The impact of Text Representation on Classification Accuracy
Keywords:
Text representation, classification task, classification datasets, Naïve Bayes model, Logistic Regression classifier, Support Vector MachinesAbstract
People gladly use social media to express their opinions. Emotional techniques of analysis sometimes capacitate community to harness the treasure of significant data that is included in unstructured social media information. We must ensure that the dataset is a high-quality one before the design and deployment of machine learning models. However, to run ML algorithms on text data we need to convert the content into numerical representations by one of the text representation methods during the data preprocessing stage. This study explores the usage of eight text representation methods with three ML models evaluated on a Twitter sentiment classification dataset.

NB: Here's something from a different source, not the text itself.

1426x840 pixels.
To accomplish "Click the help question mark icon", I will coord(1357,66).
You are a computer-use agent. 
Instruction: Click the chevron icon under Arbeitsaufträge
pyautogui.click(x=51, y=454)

In particular, the experiments aim to test the impact of text length in the results classification. For this reason, the experiments were conducted with different ranges of text lengths. However, to run the experiments and evaluate the results we use common classification algorithms which include: Logistic Regression, Naïve Bayes, and Support Vector Machines. The results showed that the best performance for all models was when using Count Vectorizer to represent the text with N-gram range (2,3,4), respectively, followed by TF-IDF, while Doc2Vec, Word2Vec, and GloVe performed averagely. For the text length, the model’s performance decreases as the text length increases with all models. It was also noted that Doc2Vec, Word2Vec, and GloVe kept the performance of the models despite the change in text length and generally gave average accuracy compared to Count Vectorizer. However, the SVM classifier has surpassed all the other techniques in the whole experiment.